新たに、Cinema4K、4Kでは48p/47.95p、FHDでは119.88p/100.00pでの動画撮影が可能なハイフレームレート動画記録モードを搭載。オートフォーカスを使用した音声付きの動画記録を行うことができ、ノンリニア編集のソフトウェアでフレームレートを変換することで、音声付きのスローモーション動画に仕上げることが可能。
4:3アスペクトのアナモフィックレンズに対応した、アナモフィック動画記録が可能。新たにデスクイーズ倍率が追加され、従来GH5/GH5Sで搭載していた2.0倍、1.33倍に加え、1.8倍、1.5倍、1.3倍のデスクイーズ表示にも対応。また、クロップ後の納品画角に合わせてガイドラインを表示する動画フレーム表示設定機能も搭載。シネマスコープサイズの2.39:1、2.35:1や、2.00:1、1.85:1、16:9、4:3、1:1、4:5の画角に対応。フレーム表示色の選択やフレーム外側の映像の透過度を選択できるフレームマスク機能も搭載しており、アナモフィック撮影をサポートしている。

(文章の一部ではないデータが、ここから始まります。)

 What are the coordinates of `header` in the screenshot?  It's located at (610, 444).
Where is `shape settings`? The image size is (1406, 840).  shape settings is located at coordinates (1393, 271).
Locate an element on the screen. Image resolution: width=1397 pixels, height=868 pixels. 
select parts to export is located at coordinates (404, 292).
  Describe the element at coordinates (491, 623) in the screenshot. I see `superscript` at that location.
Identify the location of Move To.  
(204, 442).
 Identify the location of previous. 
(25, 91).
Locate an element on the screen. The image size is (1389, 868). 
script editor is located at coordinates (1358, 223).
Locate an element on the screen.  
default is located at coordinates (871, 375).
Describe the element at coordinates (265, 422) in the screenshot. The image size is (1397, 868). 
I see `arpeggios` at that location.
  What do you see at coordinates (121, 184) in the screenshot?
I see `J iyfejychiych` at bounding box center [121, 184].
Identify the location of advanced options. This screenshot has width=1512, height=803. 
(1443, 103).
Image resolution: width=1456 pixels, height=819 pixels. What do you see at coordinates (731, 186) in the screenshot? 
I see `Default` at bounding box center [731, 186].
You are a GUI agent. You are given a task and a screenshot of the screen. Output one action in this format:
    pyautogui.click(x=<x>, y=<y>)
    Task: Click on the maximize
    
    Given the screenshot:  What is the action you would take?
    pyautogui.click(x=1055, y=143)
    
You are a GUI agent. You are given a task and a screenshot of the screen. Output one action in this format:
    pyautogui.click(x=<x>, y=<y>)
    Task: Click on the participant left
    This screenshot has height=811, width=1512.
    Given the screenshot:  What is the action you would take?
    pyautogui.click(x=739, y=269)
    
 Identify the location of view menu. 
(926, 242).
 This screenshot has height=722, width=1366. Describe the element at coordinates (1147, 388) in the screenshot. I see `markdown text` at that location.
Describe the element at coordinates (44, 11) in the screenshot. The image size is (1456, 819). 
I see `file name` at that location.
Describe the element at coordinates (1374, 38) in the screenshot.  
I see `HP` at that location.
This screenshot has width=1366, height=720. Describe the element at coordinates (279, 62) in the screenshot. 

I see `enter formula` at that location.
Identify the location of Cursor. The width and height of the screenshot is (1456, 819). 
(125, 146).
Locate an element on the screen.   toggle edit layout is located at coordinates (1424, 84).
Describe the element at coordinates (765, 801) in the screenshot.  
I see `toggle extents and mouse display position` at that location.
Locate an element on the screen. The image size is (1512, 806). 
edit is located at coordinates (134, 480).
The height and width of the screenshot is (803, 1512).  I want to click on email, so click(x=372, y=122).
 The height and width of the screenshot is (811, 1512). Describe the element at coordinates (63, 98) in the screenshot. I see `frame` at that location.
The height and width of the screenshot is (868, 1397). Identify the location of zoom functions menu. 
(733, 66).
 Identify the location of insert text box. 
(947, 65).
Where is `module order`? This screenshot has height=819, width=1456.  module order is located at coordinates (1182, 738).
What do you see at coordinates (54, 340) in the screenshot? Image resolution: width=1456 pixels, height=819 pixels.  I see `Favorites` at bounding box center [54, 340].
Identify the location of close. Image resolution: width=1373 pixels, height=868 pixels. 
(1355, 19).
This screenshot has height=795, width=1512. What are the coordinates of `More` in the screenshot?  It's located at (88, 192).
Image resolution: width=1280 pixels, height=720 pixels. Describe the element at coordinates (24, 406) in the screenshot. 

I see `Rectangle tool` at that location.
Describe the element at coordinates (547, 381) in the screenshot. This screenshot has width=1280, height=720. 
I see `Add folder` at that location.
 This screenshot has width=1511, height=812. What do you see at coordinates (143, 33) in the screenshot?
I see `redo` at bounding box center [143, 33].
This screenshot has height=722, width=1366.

270°のフリーアングル構造とチルト構造を組み合わせた独自の可動式構造を採用。HDMI出力時はケーブルと干渉せずにフリーアングル撮影が可能
背面モニターは、約233万ドットの3.2型タッチパネル液晶モニターを採用。屋外撮影に配慮し、モニター最高輝度をGH5/GH5SやS1R/S1と比較して約150%に向上。また、新開発のチルトフリーアングル構造を採用し、リグなどの周辺機材を用いたセットアップでHDMIケーブル・USBケーブルやケーブルロックホルダーを取り付けた状態でも干渉せず、自在にフリーアングル撮影を行うことができる。
カメラボディ天面には、1.8型の大型モノクロステータスLCDを搭載。静止画・動画用のステータス表示が可能。動画用ステータス表示では、記録フレームレート、シャッタースピード、絞り値、ホワイトバランス、ISO感度、撮影モードや動画記録モードなどの各種設定ステータスと、タイムコード、録音レベル、動画記録時間などリアルタイムに変化するステータスを切換えて表示することができる。ステータス液晶の色はブラックとホワイトから選択可能。電源OFF時でも、バッテリー残量や記録可能時間の表示が可能だ。
約576万ドットの高精細OLEDパネルを採用したファインダーは、倍率約0.78倍かつ同社の光学技術を活かしたファインダー内レンズの採用により、自然な明るさで、周辺までの歪やコントラストの低下を抑えた描写を実現するとともに、的確な色再現性と最高フレームレート120fps、最短表示タイムラグ約0.005秒による高速表示に対応し、人間の視覚に迫る大型・高精細のリアルビューファインダーを実現したという。
ハンドヘルドやジンバル撮影時に有効なボディ内手ブレ補正を搭載。手ブレをより正確に検出できる高精度ジャイロセンサーと制御アルゴリズムの進化によって、5軸ボディ内手ブレ補正(B.I.S.)は6段※1の補正効果を実現しており、シネレンズやアナモフィックレンズなど手ブレ補正機能のないレンズ使用時も、暗いシーンなどの長秒撮影で発生しやすい手ブレを軽減するとしている。また、Lマウント規格のSシリーズレンズを使用すれば、ボディ内手ブレ補正(B.I.S.)とレンズ内手ブレ補正(O.I.S.)を連動させる「Dual I.S. 2」が、6.5段※2という手ブレ補正効果を発揮する。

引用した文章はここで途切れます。